For the reasons adumbrated above, this Court decides to make orders in terms of the Amended Notice of Motion filed on 10th March 2023.
- FINAL ORDERS:
- The Application for the Judicial Review, as per the Second Amended Notice of Motion filed on 10th March 2023, succeeds.
- A Certiorari Order, in terms of paragraph (a) of the prayers to the Amended Notice of Motion filed on 10th March 2023, is hereby issued.
- Declarations, in terms of paragraphs (b), (c), (d) and (e) of the prayers to the Amended Notice of Motion filed on 10th March 2023, are hereby granted.

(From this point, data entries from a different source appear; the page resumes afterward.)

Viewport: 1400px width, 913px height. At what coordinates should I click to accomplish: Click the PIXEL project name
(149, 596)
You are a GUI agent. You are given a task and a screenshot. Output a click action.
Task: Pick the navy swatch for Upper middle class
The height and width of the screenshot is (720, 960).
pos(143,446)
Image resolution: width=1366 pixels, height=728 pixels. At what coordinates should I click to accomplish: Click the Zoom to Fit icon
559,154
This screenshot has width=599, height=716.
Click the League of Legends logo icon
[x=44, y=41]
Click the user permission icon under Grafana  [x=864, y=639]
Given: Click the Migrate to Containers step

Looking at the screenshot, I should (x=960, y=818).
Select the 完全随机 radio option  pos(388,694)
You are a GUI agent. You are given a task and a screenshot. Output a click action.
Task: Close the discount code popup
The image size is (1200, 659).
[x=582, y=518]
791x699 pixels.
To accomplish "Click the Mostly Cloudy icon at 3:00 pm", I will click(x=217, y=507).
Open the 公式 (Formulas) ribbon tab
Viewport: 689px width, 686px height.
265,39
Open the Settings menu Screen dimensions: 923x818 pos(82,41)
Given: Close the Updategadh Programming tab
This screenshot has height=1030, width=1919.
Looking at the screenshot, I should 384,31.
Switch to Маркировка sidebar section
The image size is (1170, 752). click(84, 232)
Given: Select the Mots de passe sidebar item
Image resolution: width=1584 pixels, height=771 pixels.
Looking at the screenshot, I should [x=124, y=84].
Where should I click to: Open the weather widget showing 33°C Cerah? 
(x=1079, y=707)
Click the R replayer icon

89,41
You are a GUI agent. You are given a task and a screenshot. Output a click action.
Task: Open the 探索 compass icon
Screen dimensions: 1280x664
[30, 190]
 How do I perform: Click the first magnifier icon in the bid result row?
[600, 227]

- The 2nd Respondent shall forthwith enforce and abide by the consent Judgment entered on 24th January 2007 in the action No- HBJ-04 of 2005.
- The Substituted Applicant shall co-operate with the 2nd Respondent for the constitution of the panel of Commissioners by his timely nomination of a Commissioner of his choice in terms of
the consent judgment.
- The 1st, 2nd and 4th Respondents shall pay the substituted Applicant $2,500.00 each, totaling to a sum of $7,500.00 (Seven Thousand Five Hundred Fijian
Dollars) being the summarily assessed costs of this Application.
- These Orders shall be sealed and served on the Respondents forthwith.
At the High Court of Lautoka (Civil) on this 18th day of March 2025.
A.M. Mohamed Mackie
Judge
High Court (Civil Division)
Lautoka
SOLICITORS:
For the Substituted Applicant. Messrs. Fa & Company - Barristers & Solicitors.
For the 1st – 3rd Respondents. Office of the Hon. Attorney General.
For the 4th Respondent- Messrs. Redwood Law- Barristers & Solicitors.